University nuhelot’įne thaiyots’į nistameyimâkanak Blue Quills
- Blue Quills First Nations College logo
- Former names: Blue Quills Education Centre, Blue Quills First Nations College
- Type: First Nations-controlled university
- Established: 1971
- Affiliations: ACCC, CCAA, AACTI, NAIIHL, FNAHLC
- President: Sherri Chisan
- Location: St. Paul, Alberta, Canada 54°00′03″N 111°22′12″W﻿ / ﻿54.0007°N 111.3699°W
- Website: www.bluequills.ca

= Blue Quills University =

University in Alberta, Canada

University nuhelot’įne thaiyots’į nistameyimâkanak Blue Quills (University nn Blue Quills, formerly Blue Quills Education Centre and Blue Quills First Nations College (BQFNC)) is a First Nations owned and operated university in Canada, the first of its kind in the country. The university is jointly owned by seven First Nation band governments: Beaver Lake, Cold Lake, Frog Lake, Whitefish Lake, Heart Lake, Kehewin, and Saddle Lake.

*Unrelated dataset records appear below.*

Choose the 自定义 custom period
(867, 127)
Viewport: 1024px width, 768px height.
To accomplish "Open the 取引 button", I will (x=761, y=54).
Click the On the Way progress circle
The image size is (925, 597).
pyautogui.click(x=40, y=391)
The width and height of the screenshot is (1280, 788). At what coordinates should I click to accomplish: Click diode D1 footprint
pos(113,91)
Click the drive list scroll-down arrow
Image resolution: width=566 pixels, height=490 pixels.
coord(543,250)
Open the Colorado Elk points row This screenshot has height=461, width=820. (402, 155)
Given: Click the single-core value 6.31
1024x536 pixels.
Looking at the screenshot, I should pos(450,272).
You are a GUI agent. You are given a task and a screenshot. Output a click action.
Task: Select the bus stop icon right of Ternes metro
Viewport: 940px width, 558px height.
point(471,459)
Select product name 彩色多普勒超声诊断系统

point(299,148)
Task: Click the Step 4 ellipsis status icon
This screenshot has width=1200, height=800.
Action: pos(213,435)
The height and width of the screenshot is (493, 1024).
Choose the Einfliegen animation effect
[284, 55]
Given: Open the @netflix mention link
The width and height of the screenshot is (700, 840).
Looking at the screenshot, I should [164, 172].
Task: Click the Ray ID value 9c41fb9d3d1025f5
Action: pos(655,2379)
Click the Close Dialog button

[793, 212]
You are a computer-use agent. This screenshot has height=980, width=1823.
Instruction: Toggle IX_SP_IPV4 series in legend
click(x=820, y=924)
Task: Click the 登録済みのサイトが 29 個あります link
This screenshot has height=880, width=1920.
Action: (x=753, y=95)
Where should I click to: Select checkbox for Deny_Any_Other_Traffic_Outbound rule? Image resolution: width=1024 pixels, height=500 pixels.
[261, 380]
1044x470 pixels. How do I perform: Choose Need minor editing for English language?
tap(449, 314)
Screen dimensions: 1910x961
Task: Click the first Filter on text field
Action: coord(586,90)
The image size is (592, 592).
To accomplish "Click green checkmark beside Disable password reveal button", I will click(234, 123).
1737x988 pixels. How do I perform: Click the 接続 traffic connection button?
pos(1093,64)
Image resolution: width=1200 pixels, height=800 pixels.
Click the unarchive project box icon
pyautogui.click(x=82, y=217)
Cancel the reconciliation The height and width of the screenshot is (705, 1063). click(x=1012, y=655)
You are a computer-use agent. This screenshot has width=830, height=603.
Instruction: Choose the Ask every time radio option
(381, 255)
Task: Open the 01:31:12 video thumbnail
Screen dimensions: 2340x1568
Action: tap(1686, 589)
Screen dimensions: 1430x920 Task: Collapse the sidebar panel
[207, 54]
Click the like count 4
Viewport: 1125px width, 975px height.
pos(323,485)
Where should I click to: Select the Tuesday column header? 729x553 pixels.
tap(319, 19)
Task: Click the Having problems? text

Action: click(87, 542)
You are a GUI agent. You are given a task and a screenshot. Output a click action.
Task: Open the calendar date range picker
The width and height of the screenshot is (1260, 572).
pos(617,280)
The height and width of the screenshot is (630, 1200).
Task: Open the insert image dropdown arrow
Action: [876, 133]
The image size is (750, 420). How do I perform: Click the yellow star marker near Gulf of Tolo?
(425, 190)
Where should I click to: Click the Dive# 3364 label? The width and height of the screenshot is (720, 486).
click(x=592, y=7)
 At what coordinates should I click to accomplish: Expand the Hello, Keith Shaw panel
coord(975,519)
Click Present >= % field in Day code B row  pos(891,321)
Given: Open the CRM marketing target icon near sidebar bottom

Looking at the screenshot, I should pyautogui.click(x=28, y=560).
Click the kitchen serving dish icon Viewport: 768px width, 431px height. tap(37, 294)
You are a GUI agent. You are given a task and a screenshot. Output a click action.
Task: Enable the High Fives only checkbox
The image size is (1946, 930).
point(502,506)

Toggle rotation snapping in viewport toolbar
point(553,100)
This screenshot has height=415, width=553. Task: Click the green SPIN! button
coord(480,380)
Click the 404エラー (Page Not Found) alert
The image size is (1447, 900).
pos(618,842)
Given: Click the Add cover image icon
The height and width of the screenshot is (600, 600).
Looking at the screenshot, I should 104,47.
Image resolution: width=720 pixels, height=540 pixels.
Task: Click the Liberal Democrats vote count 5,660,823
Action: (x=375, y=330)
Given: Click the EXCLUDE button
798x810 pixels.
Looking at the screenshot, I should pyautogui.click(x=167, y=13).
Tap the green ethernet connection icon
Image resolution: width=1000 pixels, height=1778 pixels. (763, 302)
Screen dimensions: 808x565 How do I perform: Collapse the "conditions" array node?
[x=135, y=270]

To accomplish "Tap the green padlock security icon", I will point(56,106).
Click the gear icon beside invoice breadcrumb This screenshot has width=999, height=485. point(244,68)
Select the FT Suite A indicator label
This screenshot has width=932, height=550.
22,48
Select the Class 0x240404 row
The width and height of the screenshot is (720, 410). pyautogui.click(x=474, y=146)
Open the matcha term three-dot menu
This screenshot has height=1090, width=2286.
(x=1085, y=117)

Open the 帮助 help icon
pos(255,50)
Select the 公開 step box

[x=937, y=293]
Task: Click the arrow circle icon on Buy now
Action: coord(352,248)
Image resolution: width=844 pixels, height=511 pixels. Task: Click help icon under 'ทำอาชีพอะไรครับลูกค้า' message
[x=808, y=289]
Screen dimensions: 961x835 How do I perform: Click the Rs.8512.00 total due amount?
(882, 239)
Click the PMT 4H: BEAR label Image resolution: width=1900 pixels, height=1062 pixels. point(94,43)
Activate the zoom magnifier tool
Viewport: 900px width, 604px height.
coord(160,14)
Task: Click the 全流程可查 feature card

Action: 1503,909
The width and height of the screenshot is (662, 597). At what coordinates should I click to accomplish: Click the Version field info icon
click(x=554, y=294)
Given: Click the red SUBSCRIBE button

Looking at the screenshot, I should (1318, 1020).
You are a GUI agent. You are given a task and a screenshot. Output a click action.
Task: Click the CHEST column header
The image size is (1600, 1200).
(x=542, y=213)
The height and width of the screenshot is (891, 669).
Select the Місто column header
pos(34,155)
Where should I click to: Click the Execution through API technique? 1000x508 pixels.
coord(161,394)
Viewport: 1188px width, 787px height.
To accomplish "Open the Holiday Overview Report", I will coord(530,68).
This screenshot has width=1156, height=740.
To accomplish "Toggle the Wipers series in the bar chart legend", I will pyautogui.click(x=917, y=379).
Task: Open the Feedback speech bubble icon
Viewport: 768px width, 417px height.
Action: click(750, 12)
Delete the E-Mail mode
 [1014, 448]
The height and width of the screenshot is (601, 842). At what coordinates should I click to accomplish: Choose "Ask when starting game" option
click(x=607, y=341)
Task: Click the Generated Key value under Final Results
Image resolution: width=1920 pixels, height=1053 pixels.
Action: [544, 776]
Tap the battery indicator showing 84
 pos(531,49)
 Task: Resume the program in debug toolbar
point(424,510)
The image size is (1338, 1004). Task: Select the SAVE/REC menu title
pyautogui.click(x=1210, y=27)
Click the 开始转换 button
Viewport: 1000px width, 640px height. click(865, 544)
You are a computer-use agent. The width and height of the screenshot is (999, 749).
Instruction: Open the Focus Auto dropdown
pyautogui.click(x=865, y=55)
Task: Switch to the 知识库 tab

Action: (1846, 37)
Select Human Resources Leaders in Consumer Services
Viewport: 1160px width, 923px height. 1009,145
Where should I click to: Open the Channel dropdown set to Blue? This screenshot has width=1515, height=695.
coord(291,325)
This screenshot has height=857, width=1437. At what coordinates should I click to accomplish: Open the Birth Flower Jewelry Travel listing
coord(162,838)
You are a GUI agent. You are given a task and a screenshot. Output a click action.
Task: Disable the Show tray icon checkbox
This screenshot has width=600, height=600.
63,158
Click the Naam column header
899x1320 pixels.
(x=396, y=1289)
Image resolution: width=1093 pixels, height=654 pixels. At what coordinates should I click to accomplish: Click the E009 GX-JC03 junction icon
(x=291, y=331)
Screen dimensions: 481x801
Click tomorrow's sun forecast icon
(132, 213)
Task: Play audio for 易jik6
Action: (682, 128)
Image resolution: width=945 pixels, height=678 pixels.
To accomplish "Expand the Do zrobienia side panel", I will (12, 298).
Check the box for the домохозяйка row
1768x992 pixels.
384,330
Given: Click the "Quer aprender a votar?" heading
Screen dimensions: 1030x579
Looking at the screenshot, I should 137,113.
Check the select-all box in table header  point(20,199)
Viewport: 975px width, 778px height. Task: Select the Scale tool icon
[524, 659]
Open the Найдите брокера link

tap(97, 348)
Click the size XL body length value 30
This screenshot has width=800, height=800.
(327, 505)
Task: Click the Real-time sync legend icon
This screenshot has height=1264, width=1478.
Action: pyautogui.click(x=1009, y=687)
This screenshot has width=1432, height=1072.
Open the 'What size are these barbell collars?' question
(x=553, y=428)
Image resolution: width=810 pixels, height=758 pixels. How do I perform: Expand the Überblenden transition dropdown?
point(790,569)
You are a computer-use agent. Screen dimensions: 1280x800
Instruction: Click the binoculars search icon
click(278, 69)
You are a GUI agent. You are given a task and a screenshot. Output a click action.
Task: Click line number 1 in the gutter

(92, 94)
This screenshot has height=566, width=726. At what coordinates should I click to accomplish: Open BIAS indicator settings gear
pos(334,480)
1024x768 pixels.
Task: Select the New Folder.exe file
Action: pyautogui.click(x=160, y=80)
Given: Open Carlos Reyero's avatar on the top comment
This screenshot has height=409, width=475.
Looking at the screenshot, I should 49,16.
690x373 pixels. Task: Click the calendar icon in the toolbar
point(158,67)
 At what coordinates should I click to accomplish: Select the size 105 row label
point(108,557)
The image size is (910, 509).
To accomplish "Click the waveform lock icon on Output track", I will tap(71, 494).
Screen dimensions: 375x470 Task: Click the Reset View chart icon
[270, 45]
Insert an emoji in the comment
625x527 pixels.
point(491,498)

The university is not provincially chartered, unlike all other universities in Alberta but instead incorporated by federal statute. The institution was founded as an Indian residential school in the 1930s before being occupied by a protest movement in 1970 and then transferred to Indigenous control in 1971. It was declared a university on September 1, 2015.

Blue Quills is a member of the National Association of Indigenous Institutes of Higher Learning and the First Nation Adult and Higher Education Consortium, a non-profit organization in Western Canada, which coordinates the efforts of its members to provide quality adult and higher education, controlled entirely by people of the First Nations. The university hosts an annual cultural camp in May.

== History ==

BQFNC was the first Indigenous controlled and operated post secondary educational institution in Canada. The brick school was built in 1931 on Blue Quills First Nation Indian Reserve and operated as a Blue Quills Indian Residential School until 1970. In July 1970 it was taken over by community members through peaceful protest and occupation. Negotiations with then Minister of Indian Affairs, Jean Chrétien, took place and agreement was signed on July 31, 1970, transferring the operations of Blue Quills to the Native Education Council. The Blue Quills First Nation College (Blue Quills Education Centre) opened in September 1971. In November 2000, the college was accredited by the First Nations Accreditation Board. In September 2015 the Blue Quills First Nation College became University nuhelotʼįne thaiyots’į nistameyimâkanak Blue Quills, a name which includes both Dene and Cree language words for the school.

==Scholarships and bursaries==

University nuhelot’įne thaiyots’į nistameyimâkanak Blue Quills scholarships for Aboriginal and First Nations students include: Theodore R. Campbell Scholarship.